El tema recurrente: la Navidad. Siempre era el mismo, mas siempre era distinto. Cada uno de los artistas, permanentemente en ciernes, se estrujaba el cerebro para que nada tuviese que ver la creación de este solsticio con las del pasado o con las que quedaran por venir. Los poemas unas veces estaban cargados de figuras, “Níveo resplandor/que en hilos de oro sonríes llorando/permite a este ciego hablarte callando/mientras que mi alma te canta en silencio/haz que tu mirada levante este párpado/… ”; en otras ocasiones en la sencillez de sus palabras, en el fácil fluir de los pensamientos estaba su fuerza, “Humildes pastores/unid vuestras manos/venid presurosos/dejad los rebaños/ha nacido el Niño…” Los sones de las melodías que salían de la flauta siempre envolvían el aire del lugar arrullando el ambiente como si de suaves trinos y gorjeos se trataran. La acuarela de leves trazos y evanescentes colores conseguía plasmar en tenue imagen la belleza de las palabras y el melodioso sonido de las notas musicales. Armoniosa concatenación de las tres artes. Al acabar el encuentro, cada amigo se llevaba el trabajo de uno de los otros; así, unas veces el pintor guardaba en su carpeta el poema, el poeta ponía en su bolsillo la cinta con la melodía y el cuadro lo colgaría el músico en la pared de su estudio; otras, era el pintor el que guardaba la música mientras que el músico se llevaba el poema y el poeta pondría en su despacho la acuarela de esa Navidad… En la Nochebuena lo compartirían con sus respectivos familiares.

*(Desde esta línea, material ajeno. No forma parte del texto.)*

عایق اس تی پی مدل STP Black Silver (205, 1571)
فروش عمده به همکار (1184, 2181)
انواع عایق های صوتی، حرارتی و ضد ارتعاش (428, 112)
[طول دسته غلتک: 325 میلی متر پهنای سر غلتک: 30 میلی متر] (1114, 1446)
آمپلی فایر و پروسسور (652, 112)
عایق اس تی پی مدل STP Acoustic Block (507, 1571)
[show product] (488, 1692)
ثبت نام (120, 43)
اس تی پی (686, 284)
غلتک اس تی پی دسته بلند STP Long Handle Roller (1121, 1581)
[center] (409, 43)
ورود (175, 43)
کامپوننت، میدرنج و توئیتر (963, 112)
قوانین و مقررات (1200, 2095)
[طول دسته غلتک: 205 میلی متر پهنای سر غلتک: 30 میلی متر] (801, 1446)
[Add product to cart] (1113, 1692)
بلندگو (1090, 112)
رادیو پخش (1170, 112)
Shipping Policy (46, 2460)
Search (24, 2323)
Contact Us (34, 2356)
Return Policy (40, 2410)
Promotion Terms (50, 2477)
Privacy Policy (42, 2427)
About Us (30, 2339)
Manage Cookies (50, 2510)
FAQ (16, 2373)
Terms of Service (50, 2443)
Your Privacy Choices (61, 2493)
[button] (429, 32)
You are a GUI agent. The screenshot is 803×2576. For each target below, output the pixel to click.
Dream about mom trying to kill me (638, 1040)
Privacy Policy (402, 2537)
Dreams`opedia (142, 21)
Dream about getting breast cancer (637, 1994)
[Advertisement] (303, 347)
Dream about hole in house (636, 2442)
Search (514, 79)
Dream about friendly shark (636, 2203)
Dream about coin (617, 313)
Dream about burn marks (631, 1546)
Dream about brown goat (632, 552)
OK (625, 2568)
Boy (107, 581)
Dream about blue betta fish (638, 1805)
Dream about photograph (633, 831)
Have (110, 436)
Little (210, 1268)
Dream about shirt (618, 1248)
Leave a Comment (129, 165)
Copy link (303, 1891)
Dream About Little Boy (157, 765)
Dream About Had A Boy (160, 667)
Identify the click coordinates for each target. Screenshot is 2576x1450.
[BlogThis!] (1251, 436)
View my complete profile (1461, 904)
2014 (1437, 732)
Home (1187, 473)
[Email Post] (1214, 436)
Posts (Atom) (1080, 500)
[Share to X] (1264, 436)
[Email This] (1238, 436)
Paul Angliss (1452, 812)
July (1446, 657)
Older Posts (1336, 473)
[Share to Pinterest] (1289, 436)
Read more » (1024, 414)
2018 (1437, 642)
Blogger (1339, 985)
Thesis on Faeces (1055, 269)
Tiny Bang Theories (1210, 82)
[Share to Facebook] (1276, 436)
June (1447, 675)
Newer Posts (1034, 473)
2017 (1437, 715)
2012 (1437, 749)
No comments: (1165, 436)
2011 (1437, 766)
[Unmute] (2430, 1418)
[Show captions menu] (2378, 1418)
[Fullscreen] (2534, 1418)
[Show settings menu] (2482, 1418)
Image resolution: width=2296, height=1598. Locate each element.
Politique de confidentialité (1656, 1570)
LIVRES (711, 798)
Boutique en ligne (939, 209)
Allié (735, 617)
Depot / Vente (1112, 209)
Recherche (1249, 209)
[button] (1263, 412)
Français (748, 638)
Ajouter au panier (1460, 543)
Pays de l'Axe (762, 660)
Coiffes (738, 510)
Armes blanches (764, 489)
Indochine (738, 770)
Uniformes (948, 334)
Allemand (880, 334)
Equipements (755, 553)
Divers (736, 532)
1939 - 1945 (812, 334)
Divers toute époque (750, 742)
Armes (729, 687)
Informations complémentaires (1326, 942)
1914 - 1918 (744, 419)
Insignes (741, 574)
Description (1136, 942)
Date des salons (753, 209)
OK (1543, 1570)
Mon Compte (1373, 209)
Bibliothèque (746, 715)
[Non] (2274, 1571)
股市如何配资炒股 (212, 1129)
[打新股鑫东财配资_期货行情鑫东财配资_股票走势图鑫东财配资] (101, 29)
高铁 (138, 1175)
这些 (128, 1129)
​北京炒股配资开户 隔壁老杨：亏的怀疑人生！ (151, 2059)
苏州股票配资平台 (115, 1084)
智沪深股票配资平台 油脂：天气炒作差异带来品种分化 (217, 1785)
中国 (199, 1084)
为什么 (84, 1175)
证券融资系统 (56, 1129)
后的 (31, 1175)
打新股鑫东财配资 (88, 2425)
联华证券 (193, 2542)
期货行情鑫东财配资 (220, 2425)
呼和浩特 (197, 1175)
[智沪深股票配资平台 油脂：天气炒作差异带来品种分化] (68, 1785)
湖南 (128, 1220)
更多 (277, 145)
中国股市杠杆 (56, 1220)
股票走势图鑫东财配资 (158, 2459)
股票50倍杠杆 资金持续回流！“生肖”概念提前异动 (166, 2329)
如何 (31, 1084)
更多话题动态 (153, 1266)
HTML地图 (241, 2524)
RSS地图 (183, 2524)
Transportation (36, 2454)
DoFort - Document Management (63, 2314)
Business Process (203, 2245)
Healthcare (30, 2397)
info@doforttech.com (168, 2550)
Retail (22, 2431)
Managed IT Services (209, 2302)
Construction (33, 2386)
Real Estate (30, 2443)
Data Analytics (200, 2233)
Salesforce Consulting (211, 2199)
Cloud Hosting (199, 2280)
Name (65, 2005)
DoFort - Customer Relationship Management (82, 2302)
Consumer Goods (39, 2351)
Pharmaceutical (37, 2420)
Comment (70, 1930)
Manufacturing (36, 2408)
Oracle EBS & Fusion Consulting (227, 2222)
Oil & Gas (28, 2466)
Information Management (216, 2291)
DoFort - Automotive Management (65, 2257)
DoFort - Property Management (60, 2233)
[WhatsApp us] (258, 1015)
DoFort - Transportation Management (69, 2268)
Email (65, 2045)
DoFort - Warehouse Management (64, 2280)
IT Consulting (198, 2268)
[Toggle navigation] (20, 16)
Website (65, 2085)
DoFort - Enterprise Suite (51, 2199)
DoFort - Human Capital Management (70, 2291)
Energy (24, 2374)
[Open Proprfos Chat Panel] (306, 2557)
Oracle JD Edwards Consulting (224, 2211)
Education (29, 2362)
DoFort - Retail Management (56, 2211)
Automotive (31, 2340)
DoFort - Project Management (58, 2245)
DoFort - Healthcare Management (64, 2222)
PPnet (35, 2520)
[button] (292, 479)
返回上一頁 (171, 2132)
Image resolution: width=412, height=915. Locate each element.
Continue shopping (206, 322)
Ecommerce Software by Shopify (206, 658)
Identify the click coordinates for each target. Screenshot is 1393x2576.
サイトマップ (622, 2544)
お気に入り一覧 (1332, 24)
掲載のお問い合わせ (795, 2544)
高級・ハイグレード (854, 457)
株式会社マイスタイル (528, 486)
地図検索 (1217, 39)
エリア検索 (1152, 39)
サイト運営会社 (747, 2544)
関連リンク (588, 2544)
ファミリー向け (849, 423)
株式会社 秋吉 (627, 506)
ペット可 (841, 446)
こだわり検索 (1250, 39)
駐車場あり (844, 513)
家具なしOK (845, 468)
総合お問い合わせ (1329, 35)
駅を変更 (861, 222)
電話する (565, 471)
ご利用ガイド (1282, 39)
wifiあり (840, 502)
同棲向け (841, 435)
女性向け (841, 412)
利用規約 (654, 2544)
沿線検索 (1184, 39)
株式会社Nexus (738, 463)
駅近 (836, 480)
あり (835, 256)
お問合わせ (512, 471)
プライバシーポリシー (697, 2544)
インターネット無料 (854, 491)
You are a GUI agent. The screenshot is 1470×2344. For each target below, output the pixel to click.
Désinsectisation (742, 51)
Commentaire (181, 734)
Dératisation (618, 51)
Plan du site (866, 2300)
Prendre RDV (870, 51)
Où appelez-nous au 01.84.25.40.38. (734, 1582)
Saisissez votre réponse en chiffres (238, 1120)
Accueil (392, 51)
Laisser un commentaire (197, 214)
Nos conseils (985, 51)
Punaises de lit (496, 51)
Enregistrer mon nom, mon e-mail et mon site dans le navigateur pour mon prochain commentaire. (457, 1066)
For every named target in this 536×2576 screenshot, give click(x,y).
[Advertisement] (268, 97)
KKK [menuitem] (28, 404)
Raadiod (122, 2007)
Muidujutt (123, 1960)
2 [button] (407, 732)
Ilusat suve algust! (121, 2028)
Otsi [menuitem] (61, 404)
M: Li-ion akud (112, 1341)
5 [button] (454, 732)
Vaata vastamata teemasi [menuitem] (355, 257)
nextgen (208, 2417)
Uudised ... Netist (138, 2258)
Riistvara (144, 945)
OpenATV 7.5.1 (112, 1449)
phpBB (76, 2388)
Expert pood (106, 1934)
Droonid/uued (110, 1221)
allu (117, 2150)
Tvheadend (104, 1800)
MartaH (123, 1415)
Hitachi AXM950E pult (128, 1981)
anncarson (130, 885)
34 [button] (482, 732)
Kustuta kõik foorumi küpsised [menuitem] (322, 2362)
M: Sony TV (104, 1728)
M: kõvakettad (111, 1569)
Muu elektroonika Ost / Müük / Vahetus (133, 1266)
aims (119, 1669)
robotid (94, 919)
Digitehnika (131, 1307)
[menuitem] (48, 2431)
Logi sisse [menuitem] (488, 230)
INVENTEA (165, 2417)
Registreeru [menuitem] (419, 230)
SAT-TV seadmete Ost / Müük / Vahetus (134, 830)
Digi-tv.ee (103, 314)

Pasaron los años. El destino inexorable fue haciendo imposible la reunión de los amigos. Uno se fue una primavera tras los cantos de pajarillos celestiales, otro sucumbió subyugado por la variedad de colores que el atardecer de un frío otoño le ofrecían desde las alturas, al tercero, la tinta de su pluma se le diluyó un verano a la orilla del mar infinito que a lo lejos hace de entrada al firmamento. Pero todos los inviernos, cuando el día es más corto y la noche más larga, cuando la Navidad está a la vuelta de la esquina, dicen los lugareños que desde el interior de la casita rural se oyen murmullos de gentes que afinan voces, instrumentos y colores. Que una de las habitaciones se ilumina levemente con un arco iris imposible, al tiempo que suaves palabras que no se llegan a entender pero que transmiten una paz infinita se oyen acompañadas de una dulce melodía que diríase la produce un querubín con un híbrido de violín y flauta.